Пятнадцать минут назад, извещала трансляция, июня 28-го, в деревне Санталово Новгородской губернии умер создатель подлинного русского футуризма Велимир Хлебников. Умер в предбаннике, в нищете. Денег не было даже на телеграмму в Москву, почему известие об ужасном положении запоздало и бросившиеся на помощь товарищи не смогли перевезти Велимира из предбанника в специально отведенный для него распоряжением тов. Троцкого больничный покой в столице. Святость, источаемая немытым, зябнущим телом В. В. («холод мой враг», и очи его затуманивались новым подвигом странничества, пешим или на крыше вагона), так явственно была ощутима для чутких ноздрей, что когда позапрошлой весной, в мартовскую бедовую синь, он босиком пришел в университет показать расчеты свои Спиридонову, Всеволод Никанорович в ответ: «И ангел вострубит, что времени больше не будет, может, вы, Велимир, и есть этот ангел». О Велимир, Велимир, улитки столетий на испещренных цифирью листах, мы положили хлеб и алтын в котомку твоего бездомья, запричитал из пелены Мирза-ага, и где-то у багряной овиди опустил сердоликовое лицо гладиатор Мгоян. Прохлада из окон между двух крыльев и покрывал духоты, а смысл пошел дальше.
Необоримые приметы распада означились в здоровье тов. Ленина. Разочарованность Кибелой разверсток, тем более безысходная, чем меньше преград ставилось на пути реквизиционного культа, обызвествляет черепные лабиринты, закупоривает каналы ума. Сморщенный, почерневший орех. Маленькие дрожащие ноги в носках. Как дитя безъязыкий, неловкий, в смирительной рубахе, чтоб не скатился с кровати, он голосит «a-у, a-у», яду, яду из нитяного сашэ секретарши, втихаря искажающей его озарения, и он получит! получит свой цианид! мы все выпьем яду! — прохрипел по-аккадски посредник, — ну не тяни, завершай! — неизвестно кому, о-о, известно, известно.

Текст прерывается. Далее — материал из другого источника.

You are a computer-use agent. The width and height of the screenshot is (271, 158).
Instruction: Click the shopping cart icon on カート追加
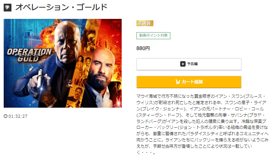click(x=178, y=82)
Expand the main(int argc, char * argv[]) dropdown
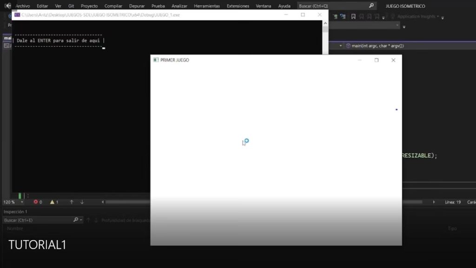The width and height of the screenshot is (476, 268). point(341,46)
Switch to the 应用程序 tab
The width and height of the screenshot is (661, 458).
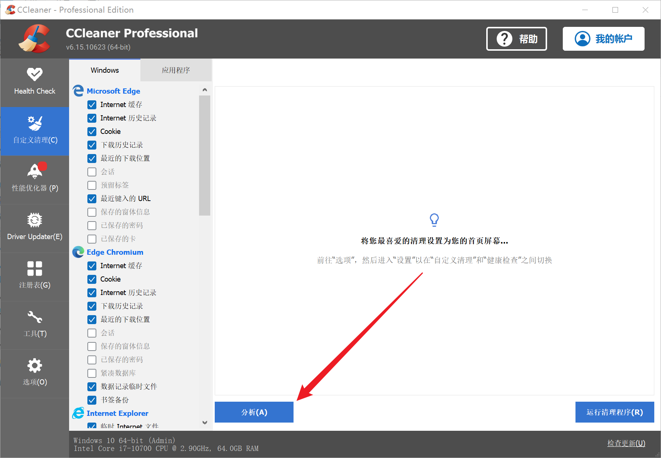176,70
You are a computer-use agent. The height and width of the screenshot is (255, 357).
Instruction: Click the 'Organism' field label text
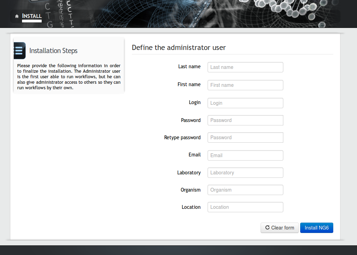tap(190, 190)
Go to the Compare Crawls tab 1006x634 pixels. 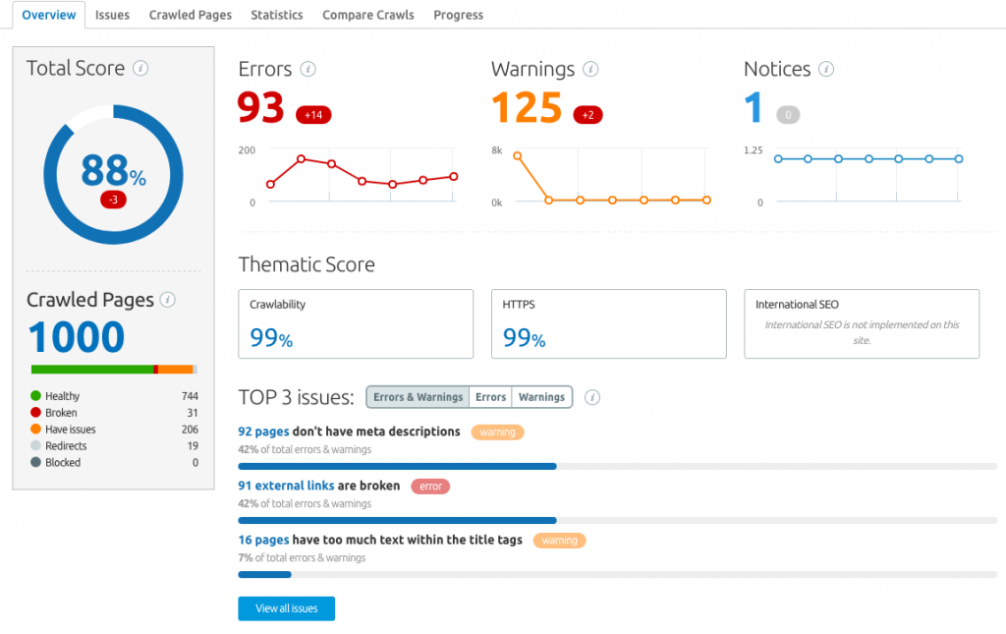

Девочка прянула с кроличьих шкурок. Румянец, невозмутимая резвость, локотки и коленки. Понюхала послюнявленный палец, облизнулась, развела ноги шире расправленных плеч, закинула голову.
Сал-бер-йон-рош! — с улыбкой пробуя на вкус, та ли досталась конфета в кульке.
Сал-бер-йон-рош! — громче, в утвердительном ликовании.
Сал-бер-йон-рош! — нечеловечески, джунглево, на разрыв перепонок, как те, кто грызет и кого загрызают.
Испарина на побелевших щеках и на лбу, треск электричества в сотрясаемом теле, но позвонки не распались под дилювическим допотопом, остов выдержал, стебель стерпел. Она прильнула к отцу, горячему, как изваяние на закате, и возвратила его поцелуем.
Дама рухнула в обморок, ватку с нашатырем. С мужчиной случилась истерика, отпаивали коньяком. Были плачущие, были хохочущие, были настырные требования объяснений. Мгер-Клавдий, не проронивший за вечер ни звука, поднял правую руку в приветствии, принятом в правом углу наверху, где кто-то смотрел на него в щелку занавешенной ложи.
— Что это было, Мирза?
Он обернулся в слезах: «Ах, скептик, и тебя проняло?»
Луна во всех окнах, высокая пятнистая Луна, опустошенные, сходим по скользким ступеням. Душно, темны фонари, но парафиновый, но стеариновый блеск. Булыжной тропою в шалман, потеснитесь пропойцы, прибыло в шарамыжном полку. Полночную кружку Мирза осушает взахлеб, водкой из шкалика доливает вторую, гул и всхлипы кабацкие, хлопанье по столам и падение скамий. Богемные кучки — враздробь? вразнобой? да ничуть; сообщительной смазкой вершатся агапы, подбавляем и мы.
— Что это было, Мирза?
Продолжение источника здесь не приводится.